Work item:
The stretch from the line with "Beth Whaanga pose" through the line with "ligne (44, 718)" in the records below: write it out exactly, and nothing else.

Records for this exercise:

____________

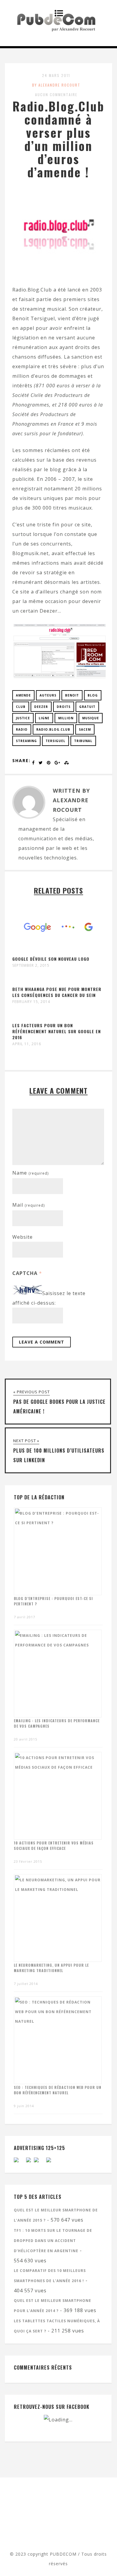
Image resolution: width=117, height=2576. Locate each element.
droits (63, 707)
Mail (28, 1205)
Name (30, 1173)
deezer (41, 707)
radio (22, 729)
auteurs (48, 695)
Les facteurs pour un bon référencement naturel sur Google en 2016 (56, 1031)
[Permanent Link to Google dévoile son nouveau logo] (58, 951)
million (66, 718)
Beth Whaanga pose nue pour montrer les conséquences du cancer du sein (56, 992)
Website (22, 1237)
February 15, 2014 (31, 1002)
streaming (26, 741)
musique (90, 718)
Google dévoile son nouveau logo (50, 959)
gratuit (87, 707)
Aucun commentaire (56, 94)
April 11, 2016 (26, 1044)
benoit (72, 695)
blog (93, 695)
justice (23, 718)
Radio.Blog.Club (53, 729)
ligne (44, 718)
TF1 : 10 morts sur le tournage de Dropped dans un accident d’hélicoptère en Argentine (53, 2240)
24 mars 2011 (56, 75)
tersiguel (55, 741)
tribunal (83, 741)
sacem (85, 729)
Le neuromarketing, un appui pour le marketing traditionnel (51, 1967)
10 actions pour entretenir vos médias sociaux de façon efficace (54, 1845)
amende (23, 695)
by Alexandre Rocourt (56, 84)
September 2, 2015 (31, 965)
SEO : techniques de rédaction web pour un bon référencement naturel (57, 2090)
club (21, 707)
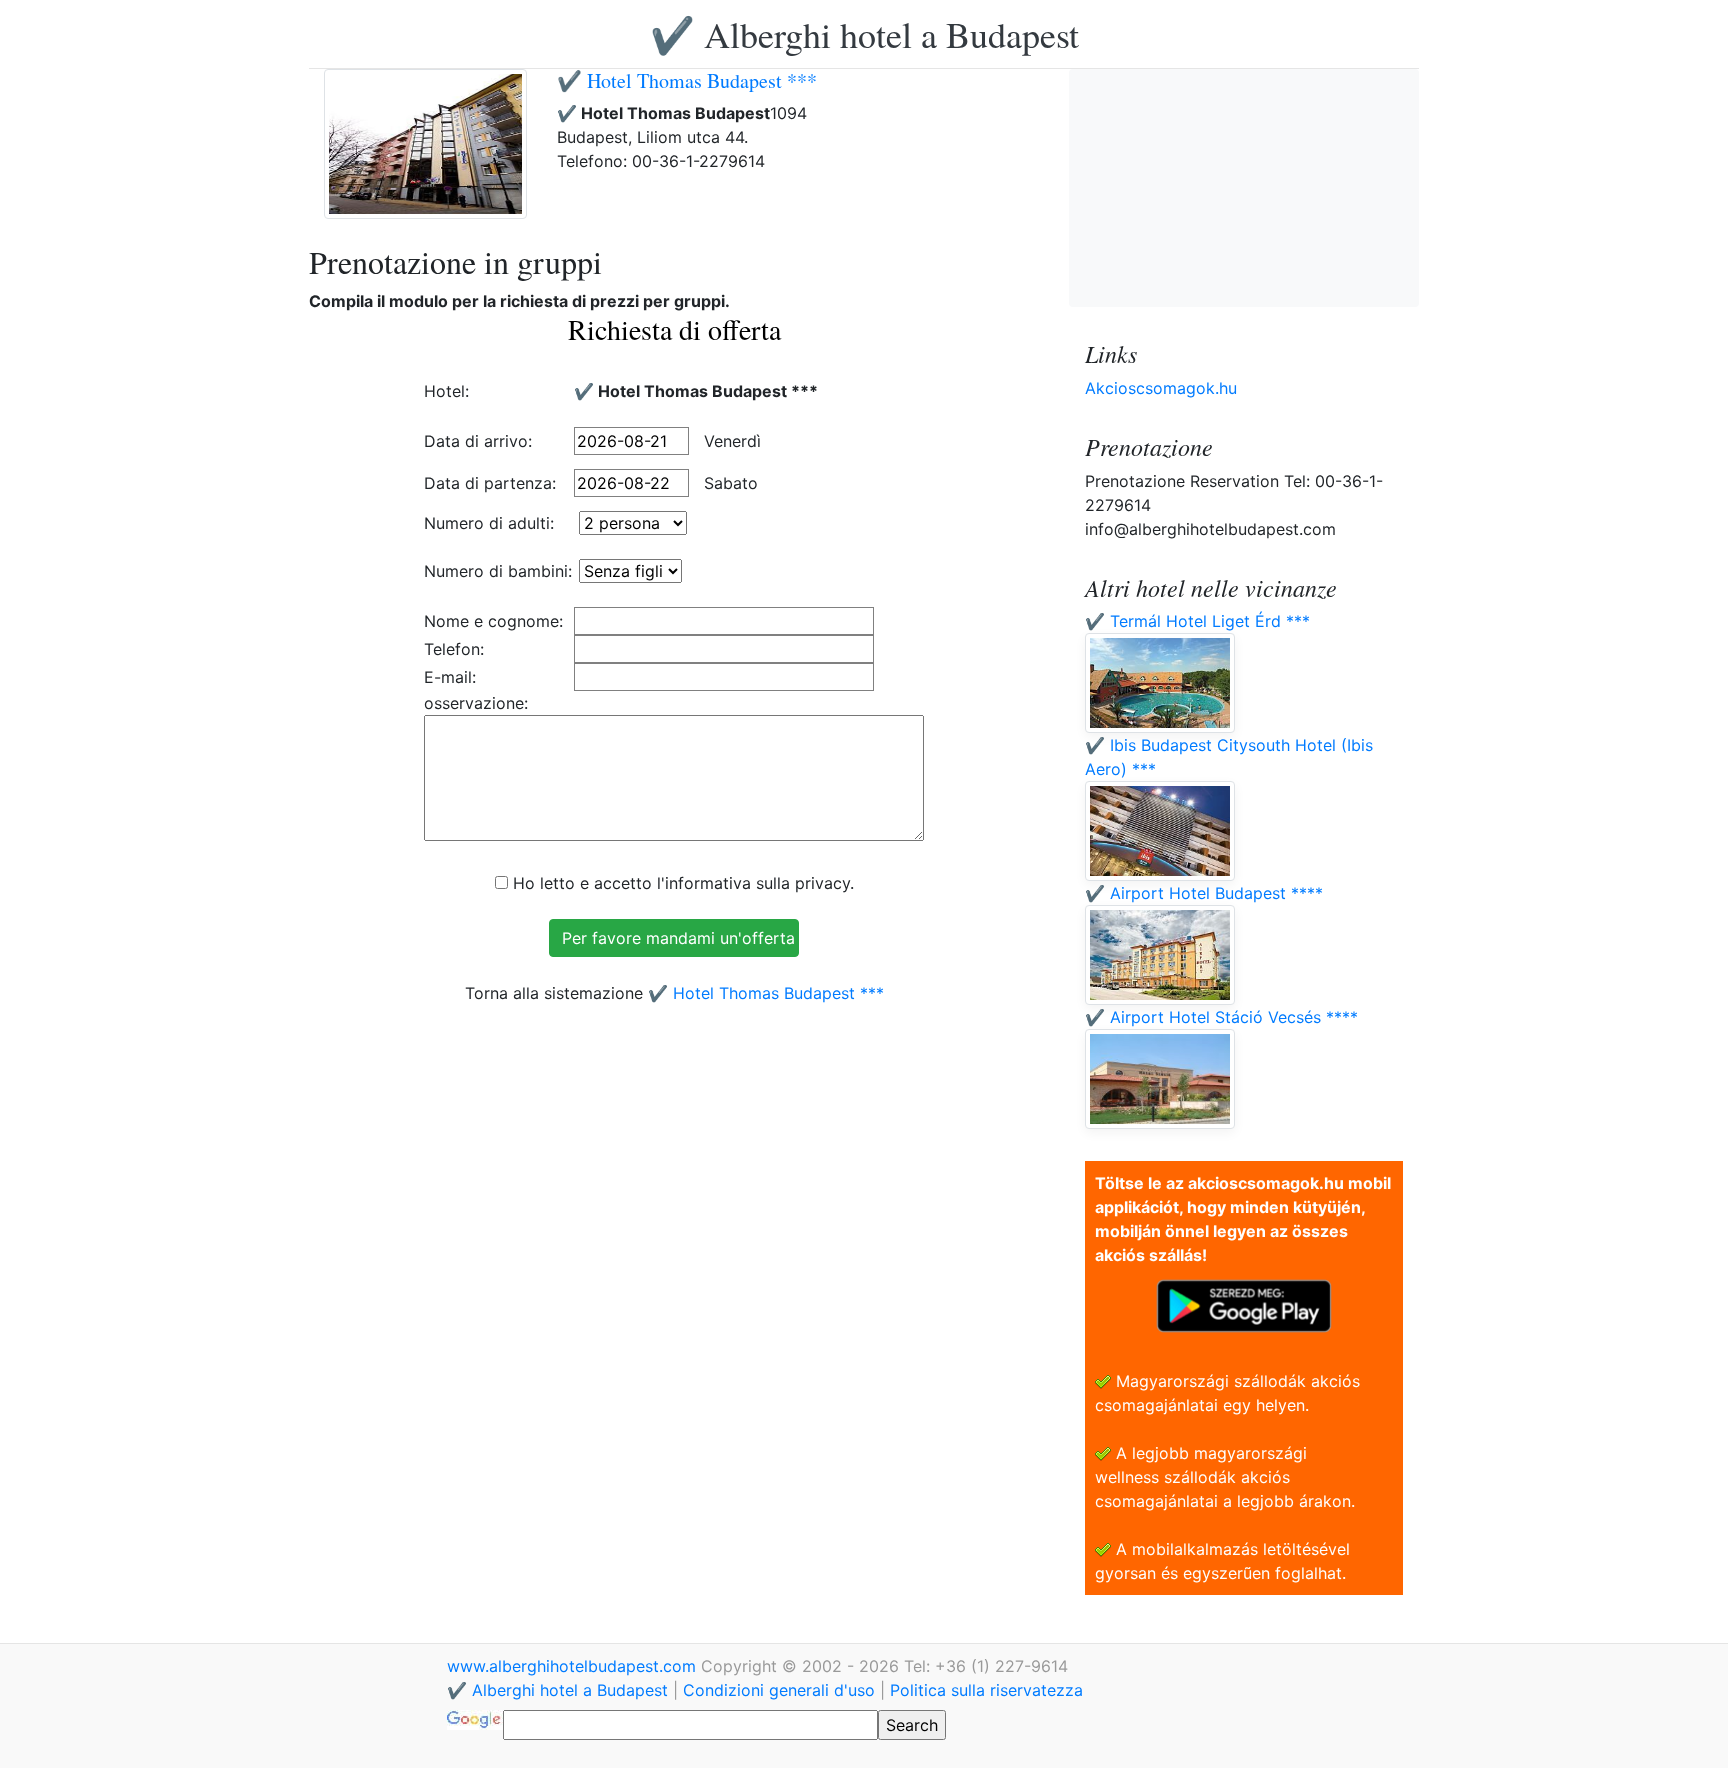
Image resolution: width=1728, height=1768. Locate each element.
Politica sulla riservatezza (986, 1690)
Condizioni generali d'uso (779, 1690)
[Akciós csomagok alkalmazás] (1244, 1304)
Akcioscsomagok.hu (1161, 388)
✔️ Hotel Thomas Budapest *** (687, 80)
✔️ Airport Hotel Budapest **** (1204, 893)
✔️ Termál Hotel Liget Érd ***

____________

Task solution:
Beth Whaanga pose nue pour montrer les conséquences du cancer du sein (56, 992)
Website (22, 1237)
February 15, 2014 (31, 1002)
streaming (26, 741)
musique (90, 718)
Google dévoile son nouveau logo (50, 959)
gratuit (87, 707)
Aucun commentaire (56, 94)
April 11, 2016 (26, 1044)
benoit (72, 695)
blog (93, 695)
justice (23, 718)
Radio.Blog.Club (53, 729)
ligne (44, 718)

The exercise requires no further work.